Soccer Football - Championship - Sheffield United v Queens Park Rangers - Bramall Lane, Sheffield, Britain - October 4, 2022 Queens Park Rangers manager Michael Beale Action Images/Ed Sykes EDITORIAL USE ONLY. No use with unauthorized audio, video, data, fixture lists, club/league logos or "live" services. Online in-match use limited to 75 images, no video emulation. No use in betting, games or single club/league/player publications. Please contact your account representative for further details.

It’s always good when a manager takes risks. I like that in a manager.

You have to be willing to take risks if you’re going to succeed.

What is abhorrent is when a manager takes risks with his players, and throws them into games half-fit.

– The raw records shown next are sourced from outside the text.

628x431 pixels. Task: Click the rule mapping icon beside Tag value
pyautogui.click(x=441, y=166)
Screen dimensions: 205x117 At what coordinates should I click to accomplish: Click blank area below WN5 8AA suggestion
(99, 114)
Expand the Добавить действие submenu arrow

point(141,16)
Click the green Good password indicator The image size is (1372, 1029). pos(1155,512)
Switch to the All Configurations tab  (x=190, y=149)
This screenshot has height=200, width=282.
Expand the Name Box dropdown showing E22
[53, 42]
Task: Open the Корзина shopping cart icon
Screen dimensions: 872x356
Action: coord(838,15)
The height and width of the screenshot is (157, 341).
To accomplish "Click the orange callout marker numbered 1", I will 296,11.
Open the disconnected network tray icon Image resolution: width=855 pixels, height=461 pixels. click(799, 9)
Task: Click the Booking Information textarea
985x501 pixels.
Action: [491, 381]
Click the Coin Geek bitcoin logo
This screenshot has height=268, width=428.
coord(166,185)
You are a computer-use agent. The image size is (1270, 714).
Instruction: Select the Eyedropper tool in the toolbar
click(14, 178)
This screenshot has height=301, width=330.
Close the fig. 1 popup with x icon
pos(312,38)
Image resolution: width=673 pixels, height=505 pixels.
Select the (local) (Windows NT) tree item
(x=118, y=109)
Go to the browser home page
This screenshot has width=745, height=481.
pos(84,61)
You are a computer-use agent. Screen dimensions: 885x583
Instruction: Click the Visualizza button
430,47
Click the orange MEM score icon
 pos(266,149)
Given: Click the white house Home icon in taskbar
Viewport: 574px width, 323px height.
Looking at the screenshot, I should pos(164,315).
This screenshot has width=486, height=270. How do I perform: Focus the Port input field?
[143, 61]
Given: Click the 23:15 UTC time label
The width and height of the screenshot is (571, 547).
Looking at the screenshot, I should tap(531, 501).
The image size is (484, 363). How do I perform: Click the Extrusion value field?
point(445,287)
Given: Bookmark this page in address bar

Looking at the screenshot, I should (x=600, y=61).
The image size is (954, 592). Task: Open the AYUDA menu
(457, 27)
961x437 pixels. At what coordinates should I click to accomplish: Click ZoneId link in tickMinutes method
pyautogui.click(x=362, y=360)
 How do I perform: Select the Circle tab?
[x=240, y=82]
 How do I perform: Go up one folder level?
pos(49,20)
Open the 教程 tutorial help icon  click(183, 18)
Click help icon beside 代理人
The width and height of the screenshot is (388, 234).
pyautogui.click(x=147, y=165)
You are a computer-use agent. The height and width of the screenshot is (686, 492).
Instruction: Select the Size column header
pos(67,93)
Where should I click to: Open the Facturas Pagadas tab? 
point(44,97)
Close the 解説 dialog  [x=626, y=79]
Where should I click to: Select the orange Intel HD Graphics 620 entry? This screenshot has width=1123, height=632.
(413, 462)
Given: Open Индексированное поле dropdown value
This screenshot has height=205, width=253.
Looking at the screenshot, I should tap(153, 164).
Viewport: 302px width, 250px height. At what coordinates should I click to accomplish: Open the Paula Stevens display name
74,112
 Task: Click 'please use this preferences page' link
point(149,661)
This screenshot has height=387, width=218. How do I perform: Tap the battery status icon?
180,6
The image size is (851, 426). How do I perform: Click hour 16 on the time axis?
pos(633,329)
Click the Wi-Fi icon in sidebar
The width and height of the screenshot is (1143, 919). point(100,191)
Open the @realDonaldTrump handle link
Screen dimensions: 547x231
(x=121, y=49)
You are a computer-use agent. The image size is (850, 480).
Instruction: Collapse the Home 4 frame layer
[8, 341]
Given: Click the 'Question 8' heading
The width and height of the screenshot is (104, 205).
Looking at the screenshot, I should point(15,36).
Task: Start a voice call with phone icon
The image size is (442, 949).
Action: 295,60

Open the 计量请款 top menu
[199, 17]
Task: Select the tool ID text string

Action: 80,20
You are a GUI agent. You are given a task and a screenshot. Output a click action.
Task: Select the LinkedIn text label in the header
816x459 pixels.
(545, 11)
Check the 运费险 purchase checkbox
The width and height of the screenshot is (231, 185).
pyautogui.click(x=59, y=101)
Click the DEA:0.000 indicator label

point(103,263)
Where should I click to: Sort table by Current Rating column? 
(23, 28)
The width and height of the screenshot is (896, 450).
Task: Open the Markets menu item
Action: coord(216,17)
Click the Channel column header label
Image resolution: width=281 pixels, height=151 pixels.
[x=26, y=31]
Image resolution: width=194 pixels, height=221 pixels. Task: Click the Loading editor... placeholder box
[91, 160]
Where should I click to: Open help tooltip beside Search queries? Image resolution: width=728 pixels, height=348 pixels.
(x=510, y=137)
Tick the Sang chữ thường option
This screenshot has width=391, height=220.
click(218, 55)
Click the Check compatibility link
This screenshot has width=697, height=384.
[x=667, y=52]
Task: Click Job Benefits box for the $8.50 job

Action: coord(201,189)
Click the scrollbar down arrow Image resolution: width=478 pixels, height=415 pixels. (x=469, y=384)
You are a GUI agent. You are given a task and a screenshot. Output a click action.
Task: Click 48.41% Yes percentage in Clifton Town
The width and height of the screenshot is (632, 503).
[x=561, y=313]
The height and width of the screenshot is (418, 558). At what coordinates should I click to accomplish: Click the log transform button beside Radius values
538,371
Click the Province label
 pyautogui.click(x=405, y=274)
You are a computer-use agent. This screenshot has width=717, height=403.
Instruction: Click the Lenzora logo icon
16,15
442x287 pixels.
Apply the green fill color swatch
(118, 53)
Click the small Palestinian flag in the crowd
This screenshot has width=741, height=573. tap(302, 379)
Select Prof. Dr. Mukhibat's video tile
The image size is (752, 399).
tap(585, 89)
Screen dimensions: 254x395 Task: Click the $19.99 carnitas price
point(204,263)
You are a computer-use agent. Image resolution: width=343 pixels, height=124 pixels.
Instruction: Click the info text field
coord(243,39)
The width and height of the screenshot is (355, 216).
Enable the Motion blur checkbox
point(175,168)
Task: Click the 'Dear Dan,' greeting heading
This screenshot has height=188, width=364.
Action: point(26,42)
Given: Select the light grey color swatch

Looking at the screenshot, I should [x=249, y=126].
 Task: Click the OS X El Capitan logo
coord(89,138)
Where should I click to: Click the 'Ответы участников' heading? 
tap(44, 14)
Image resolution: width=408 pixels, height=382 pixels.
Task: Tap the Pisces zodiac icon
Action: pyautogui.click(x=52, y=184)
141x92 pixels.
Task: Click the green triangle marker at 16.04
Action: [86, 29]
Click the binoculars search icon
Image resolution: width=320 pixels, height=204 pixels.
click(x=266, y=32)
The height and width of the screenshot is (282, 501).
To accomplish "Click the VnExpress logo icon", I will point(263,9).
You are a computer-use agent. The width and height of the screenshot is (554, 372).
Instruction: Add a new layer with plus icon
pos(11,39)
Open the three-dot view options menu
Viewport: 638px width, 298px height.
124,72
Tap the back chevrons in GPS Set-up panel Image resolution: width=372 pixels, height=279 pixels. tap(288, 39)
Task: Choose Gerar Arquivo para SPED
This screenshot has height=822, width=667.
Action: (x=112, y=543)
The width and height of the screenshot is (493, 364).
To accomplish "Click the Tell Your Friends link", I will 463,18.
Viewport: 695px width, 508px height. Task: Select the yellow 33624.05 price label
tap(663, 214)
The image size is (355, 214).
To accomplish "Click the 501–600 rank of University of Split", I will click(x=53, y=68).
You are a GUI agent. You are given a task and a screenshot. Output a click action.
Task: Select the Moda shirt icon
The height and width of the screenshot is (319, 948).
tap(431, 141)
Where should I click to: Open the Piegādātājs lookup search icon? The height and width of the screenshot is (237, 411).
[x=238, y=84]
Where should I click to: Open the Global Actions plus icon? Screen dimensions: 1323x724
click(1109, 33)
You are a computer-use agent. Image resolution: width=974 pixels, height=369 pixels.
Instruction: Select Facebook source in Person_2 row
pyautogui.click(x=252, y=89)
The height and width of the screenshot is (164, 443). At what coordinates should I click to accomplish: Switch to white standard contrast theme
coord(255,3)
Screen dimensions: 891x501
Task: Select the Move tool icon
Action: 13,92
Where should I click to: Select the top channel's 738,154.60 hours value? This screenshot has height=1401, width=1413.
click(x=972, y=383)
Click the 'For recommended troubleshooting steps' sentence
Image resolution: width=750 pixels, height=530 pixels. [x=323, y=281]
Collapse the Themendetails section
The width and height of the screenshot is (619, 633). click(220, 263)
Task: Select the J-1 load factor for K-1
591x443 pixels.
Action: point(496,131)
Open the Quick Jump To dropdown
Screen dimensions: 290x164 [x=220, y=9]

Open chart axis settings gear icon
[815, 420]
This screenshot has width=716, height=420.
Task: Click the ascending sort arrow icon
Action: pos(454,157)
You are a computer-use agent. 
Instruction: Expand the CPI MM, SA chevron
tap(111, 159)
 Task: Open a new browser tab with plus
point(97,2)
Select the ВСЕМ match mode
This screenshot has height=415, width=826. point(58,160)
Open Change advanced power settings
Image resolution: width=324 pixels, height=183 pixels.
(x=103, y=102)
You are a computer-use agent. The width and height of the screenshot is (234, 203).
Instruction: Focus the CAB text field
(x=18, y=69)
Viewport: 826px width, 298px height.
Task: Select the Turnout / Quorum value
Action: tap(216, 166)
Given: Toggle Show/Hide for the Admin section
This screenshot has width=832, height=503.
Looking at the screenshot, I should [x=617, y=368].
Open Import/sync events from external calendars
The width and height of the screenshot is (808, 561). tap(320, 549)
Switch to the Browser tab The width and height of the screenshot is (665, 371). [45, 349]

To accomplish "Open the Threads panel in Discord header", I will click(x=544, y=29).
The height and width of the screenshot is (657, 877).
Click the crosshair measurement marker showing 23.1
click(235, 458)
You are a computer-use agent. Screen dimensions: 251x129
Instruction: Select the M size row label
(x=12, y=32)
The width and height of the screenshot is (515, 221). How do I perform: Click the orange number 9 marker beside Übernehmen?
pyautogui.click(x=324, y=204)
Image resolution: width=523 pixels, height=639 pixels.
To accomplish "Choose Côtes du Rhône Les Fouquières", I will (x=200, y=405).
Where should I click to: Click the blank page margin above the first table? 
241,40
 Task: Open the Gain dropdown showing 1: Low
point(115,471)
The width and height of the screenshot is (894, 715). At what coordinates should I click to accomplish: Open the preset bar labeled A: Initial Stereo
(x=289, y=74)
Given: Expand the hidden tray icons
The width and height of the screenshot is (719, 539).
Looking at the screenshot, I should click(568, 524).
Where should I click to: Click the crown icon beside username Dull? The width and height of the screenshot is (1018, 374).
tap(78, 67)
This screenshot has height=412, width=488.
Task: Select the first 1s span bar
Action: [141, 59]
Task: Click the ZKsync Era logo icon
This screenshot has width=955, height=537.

This has become customary with The Mooch. The man does not care about the well-being of his players, which is why so many of them have gotten injured on his watch. John Lundstram picked up a bad knock at the weekend. He left Ibrox wearing a moon-boot. You would think that would be enough to rule him out of the final.

The Mooch doesn’t care if his players are feeling a little under the weather or even hobbling along on crutches. If there’s a way to get them onto the pitch he’ll find it. Roofe is another player he wants back for the game against us … a player he’s already rushed back to the team and then lost again to an injury problem. It’s like he just doesn’t learn.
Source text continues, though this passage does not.